» **Work item**:
Take each line of the listing that has the string "checkmark" and report it.

» **Dataset entries**:
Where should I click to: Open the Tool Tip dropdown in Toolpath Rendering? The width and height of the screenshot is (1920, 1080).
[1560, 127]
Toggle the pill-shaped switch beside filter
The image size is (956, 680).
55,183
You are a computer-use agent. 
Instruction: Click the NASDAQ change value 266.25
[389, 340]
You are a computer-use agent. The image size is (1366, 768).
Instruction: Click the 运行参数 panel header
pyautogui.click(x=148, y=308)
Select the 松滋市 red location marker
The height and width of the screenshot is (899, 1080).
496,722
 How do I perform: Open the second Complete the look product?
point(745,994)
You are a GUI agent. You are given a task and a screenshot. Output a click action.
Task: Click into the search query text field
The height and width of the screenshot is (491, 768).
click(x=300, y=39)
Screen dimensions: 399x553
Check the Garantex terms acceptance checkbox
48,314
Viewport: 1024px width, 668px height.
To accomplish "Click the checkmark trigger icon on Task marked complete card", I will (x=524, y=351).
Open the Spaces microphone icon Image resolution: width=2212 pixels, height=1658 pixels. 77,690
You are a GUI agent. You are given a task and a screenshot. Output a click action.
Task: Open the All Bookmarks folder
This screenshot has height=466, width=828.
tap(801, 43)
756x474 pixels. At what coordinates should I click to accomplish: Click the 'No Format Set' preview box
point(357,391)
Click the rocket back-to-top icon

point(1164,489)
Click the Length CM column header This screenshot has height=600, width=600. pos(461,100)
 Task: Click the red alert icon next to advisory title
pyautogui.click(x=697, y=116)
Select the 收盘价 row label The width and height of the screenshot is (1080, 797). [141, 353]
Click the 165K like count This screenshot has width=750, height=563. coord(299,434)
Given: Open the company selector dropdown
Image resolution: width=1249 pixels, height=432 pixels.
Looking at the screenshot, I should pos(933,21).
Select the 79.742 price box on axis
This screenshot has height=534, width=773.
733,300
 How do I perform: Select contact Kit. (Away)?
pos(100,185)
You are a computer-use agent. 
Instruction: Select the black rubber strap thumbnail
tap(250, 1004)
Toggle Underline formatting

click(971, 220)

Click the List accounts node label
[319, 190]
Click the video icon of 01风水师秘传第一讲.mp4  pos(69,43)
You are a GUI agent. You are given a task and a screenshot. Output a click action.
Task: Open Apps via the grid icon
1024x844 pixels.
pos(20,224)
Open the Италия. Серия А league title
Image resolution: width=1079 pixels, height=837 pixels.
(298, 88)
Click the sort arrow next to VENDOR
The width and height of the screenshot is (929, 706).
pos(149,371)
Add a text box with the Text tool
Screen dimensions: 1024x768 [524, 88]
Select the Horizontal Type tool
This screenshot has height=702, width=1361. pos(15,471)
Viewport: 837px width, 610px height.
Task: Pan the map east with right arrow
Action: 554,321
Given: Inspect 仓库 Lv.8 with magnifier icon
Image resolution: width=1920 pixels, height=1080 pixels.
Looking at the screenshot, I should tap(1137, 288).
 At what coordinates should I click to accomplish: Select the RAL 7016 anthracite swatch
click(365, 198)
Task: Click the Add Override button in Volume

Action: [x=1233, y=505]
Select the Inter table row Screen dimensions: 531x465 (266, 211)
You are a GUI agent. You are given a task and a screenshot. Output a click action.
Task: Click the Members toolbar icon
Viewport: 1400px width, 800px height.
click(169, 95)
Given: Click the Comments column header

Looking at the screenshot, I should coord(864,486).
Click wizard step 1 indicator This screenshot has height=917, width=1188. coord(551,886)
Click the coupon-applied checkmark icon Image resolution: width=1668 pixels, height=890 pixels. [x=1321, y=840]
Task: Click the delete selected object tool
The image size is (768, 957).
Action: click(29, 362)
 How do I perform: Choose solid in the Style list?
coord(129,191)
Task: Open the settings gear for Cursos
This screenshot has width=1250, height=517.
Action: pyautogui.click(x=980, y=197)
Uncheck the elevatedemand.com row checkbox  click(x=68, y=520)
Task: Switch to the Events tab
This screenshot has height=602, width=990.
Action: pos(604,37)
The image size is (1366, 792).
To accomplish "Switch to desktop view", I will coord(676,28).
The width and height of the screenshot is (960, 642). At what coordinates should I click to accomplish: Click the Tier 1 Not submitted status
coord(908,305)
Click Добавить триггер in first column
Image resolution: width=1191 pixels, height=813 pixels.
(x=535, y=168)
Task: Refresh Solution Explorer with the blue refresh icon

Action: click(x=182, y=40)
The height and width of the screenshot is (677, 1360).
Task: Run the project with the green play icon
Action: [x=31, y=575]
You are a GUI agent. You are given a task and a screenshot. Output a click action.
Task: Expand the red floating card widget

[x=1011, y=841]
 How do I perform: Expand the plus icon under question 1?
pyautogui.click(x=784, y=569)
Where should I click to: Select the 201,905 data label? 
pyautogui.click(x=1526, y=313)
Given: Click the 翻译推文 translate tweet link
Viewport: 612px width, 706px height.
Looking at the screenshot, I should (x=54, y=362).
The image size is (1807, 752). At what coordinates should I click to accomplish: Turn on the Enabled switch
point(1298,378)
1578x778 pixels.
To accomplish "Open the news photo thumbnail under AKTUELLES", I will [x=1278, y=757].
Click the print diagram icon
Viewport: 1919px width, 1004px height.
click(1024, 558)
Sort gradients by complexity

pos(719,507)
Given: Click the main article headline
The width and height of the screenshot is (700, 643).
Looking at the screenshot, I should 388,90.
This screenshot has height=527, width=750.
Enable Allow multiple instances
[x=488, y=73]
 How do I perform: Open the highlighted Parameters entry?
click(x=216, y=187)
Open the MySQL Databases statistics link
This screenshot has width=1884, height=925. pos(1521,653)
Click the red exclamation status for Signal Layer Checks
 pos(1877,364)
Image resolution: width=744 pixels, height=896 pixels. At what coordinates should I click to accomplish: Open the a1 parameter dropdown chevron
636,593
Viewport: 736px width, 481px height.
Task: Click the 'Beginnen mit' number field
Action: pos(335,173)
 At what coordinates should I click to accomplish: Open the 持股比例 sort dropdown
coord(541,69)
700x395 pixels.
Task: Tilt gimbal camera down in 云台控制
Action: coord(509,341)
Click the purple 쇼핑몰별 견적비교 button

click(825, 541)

» **Solution to this problem**:
To accomplish "Click the checkmark trigger icon on Task marked complete card", I will (x=524, y=351).
Click the coupon-applied checkmark icon Image resolution: width=1668 pixels, height=890 pixels. [x=1321, y=840]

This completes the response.